In [10]:
import pandas as pd
import numpy as np


from sklearn.preprocessing import StandardScaler, MinMaxScaler

# Identify outliers using Z-score
from scipy import stats

# 1. Loading the dummy data

## Step 1: Generate and load the dummy data 


In [31]:
# Create a dummy dataset
np.random.seed(0)
dummy_data = {
    'Feature1': np.random.normal(100, 10, 100).tolist() + [np.nan, 200],  # Normally distributed with an outlier
    'Feature2': np.random.randint(0, 100, 102).tolist(),  # Random integers
    'Category': ['A', 'B', 'C', 'D'] * 25 + [np.nan, 'A'],  # Categorical with some missing values
    'Target': np.random.choice([0, 1], 102).tolist()  # Binary target variable
}

# Convert the dictionary to a pandas DataFrame
df_dummy = pd.DataFrame(dummy_data)

# Display the first few rows of the dummy dataset
df_dummy

Unnamed: 0,Feature1,Feature2,Category,Target
0,117.640523,32,A,1
1,104.001572,70,B,1
2,109.787380,85,C,0
3,122.408932,31,D,1
4,118.675580,13,A,0
...,...,...,...,...
97,117.858705,35,B,1
98,101.269121,30,C,1
99,104.019894,29,D,1
100,,33,,1


# 2. Applying the preprocessing tool 

Next, use the preprocessing tool you set up in the previous lesson to clean and preprocess this dummy data, making it ready for ML.
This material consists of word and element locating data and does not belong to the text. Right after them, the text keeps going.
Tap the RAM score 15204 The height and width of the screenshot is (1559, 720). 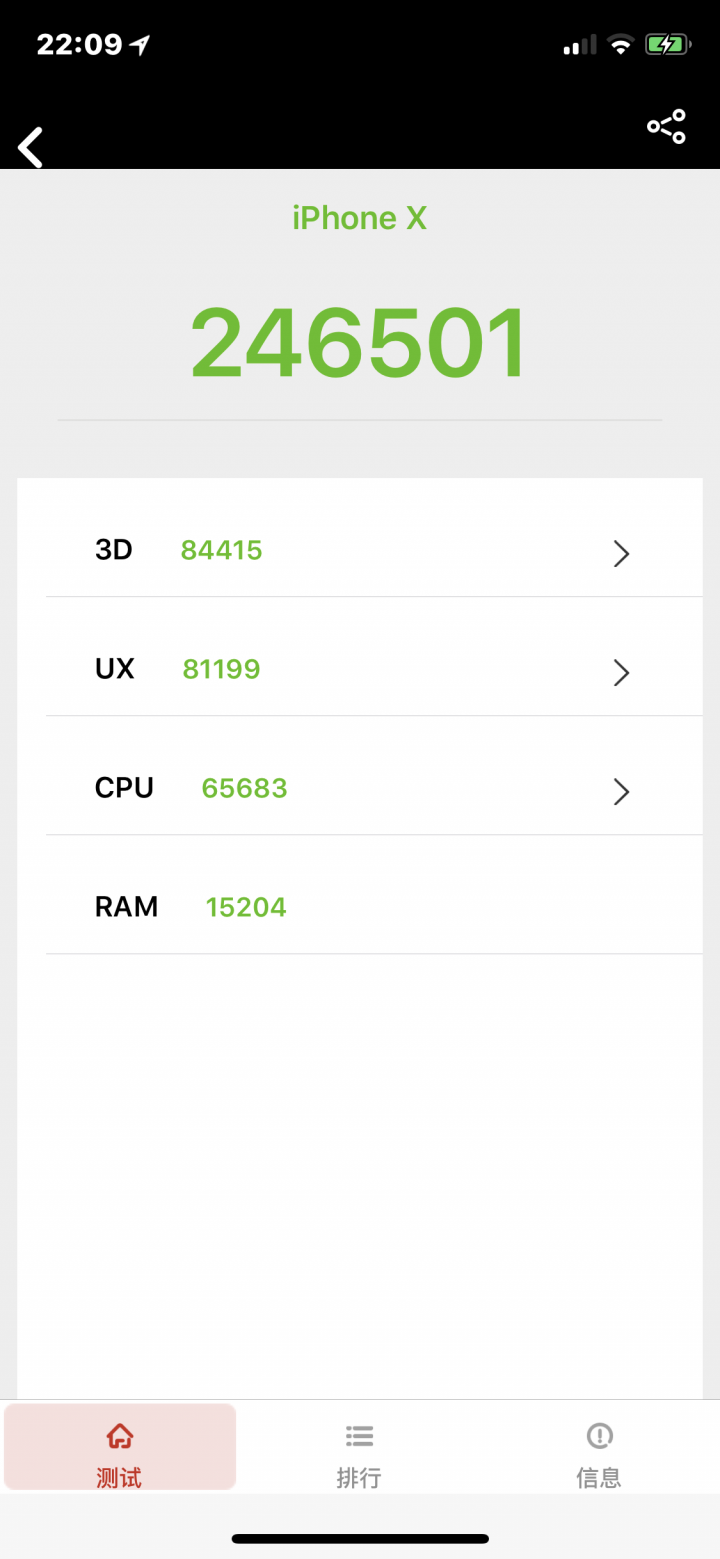coord(246,907)
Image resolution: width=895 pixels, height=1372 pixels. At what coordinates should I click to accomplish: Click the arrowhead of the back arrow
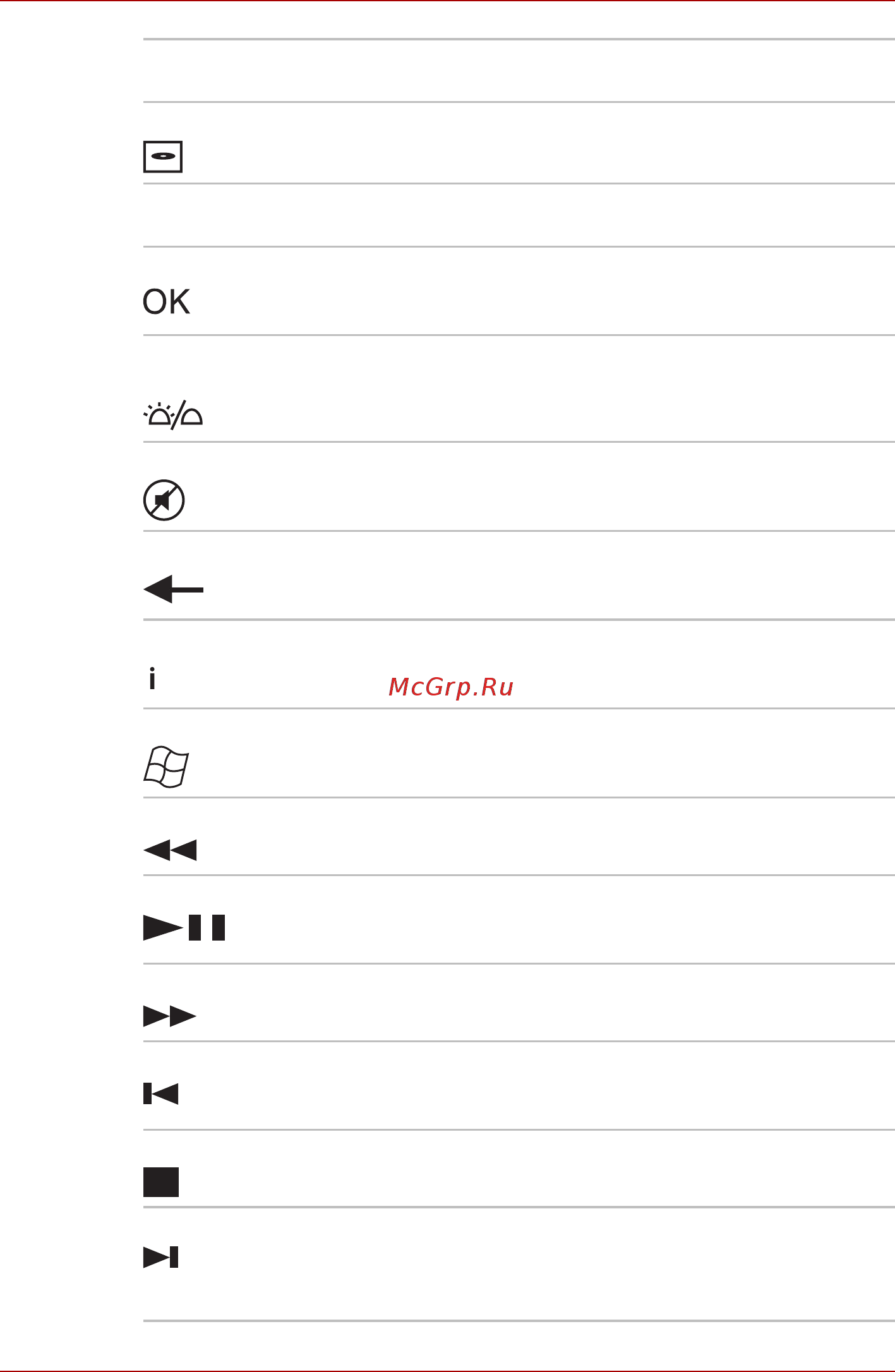click(158, 589)
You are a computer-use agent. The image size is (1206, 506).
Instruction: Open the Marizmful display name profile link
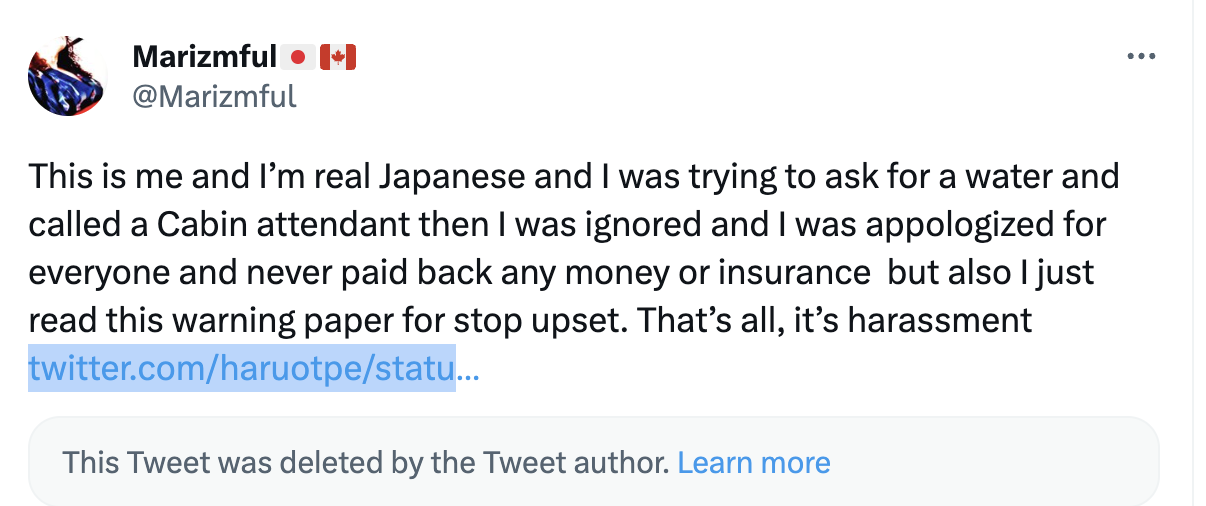point(204,58)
## Step 2: Load the preprocessing tool 

Ensure your preprocessing functions are loaded into your environment. These functions include handling missing values, removing outliers, scaling data, and encoding categorical variables.

In [20]:
def load_data(df):
    return df

def handle_missing_values(df):
    df_copy = df.copy()
    
    # Handle missing values in numeric columns with mean
    numeric_columns = df_copy.select_dtypes(include=[np.number]).columns
    for col in numeric_columns:
        df_copy[col] = df_copy[col].fillna(df_copy[col].mean())
    
    # Handle missing values in categorical columns with mode (most frequent value)
    categorical_columns = df_copy.select_dtypes(include=['object']).columns
    for col in categorical_columns:
        df_copy[col] = df_copy[col].fillna(df_copy[col].mode()[0] if not df_copy[col].mode().empty else 'Unknown')
    
    return df_copy

def remove_outliers(df):
    z_scores = np.abs(stats.zscore(df.select_dtypes(include=[np.number])))
    return df[(z_scores < 3).all(axis=1)]  # Remove rows with any outliers

def scale_data(df):
    scaler = StandardScaler()
    df[df.select_dtypes(include=[np.number]).columns] = scaler.fit_transform(df.select_dtypes(include=[np.number]))
    return df

def encode_categorical(df, categorical_columns):
    return pd.get_dummies(df, columns=categorical_columns)

def save_data(df, output_filepath):
    df.to_csv(output_filepath, index=False)

Explanation: These functions encapsulate the core preprocessing tasks, making them reusable across different datasets. They will be applied to our dummy data.

## Step 3: Preprocess the dummy data

Apply the preprocessing tool to the dummy data:



In [24]:
# Load the data
df_preprocessed = load_data(df_dummy)

# Handle missing values
df_preprocessed = handle_missing_values(df_preprocessed)

# Remove outliers
df_preprocessed = remove_outliers(df_preprocessed)

# Scale the data
df_preprocessed = scale_data(df_preprocessed)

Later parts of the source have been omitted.